begin PROVIDED ENTRIES

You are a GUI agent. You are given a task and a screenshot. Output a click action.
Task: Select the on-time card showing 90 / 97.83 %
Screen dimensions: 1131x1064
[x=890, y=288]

end PROVIDED ENTRIES
begin PROVIDED ENTRIES

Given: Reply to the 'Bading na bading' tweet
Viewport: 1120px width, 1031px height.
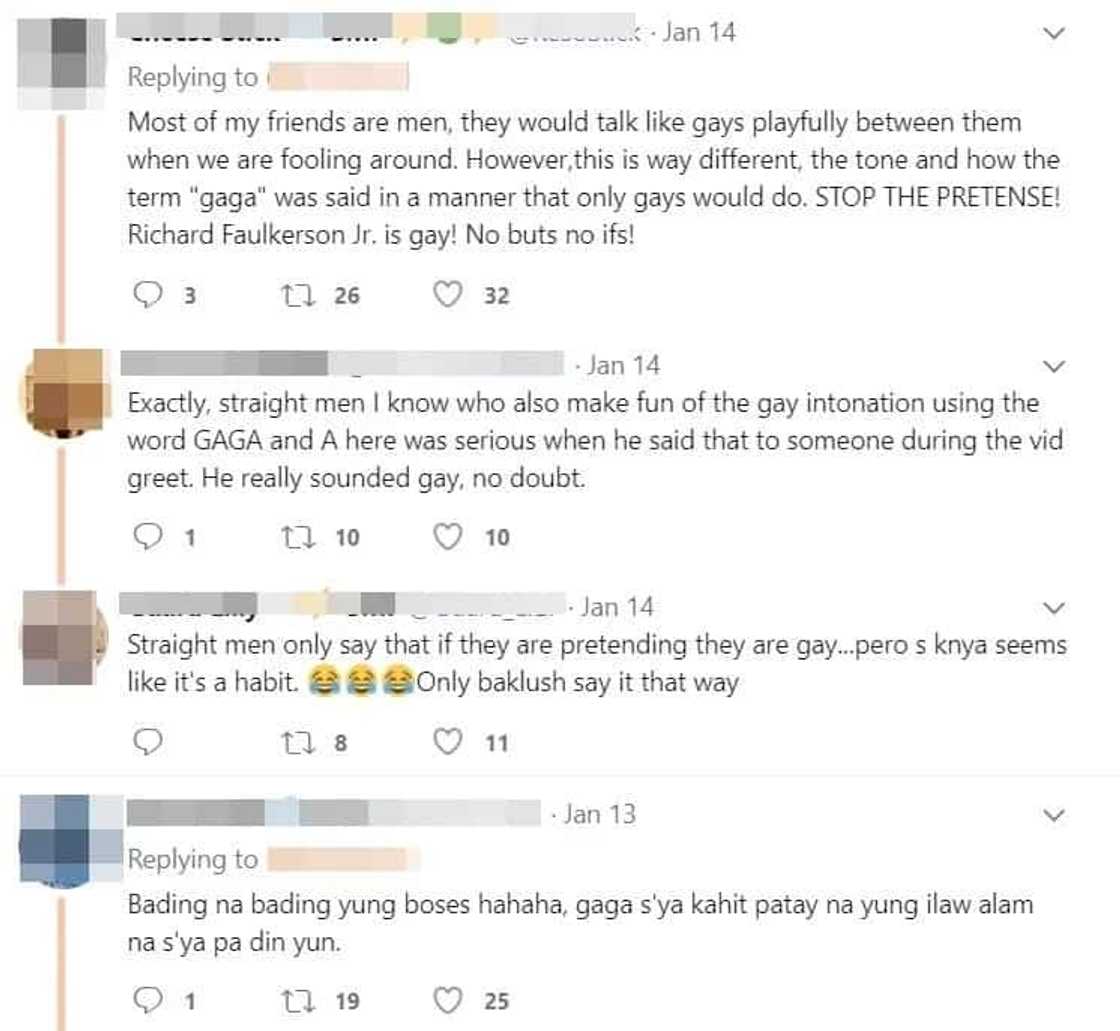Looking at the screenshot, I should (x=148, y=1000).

end PROVIDED ENTRIES

Copy out the lines from the one containing "Given: Reply to the 'Bading na bading' tweet" through the one containing "Looking at the", including both, without the pictures.

# EXERCISE ANSWER
Given: Reply to the 'Bading na bading' tweet
Viewport: 1120px width, 1031px height.
Looking at the screenshot, I should (x=148, y=1000).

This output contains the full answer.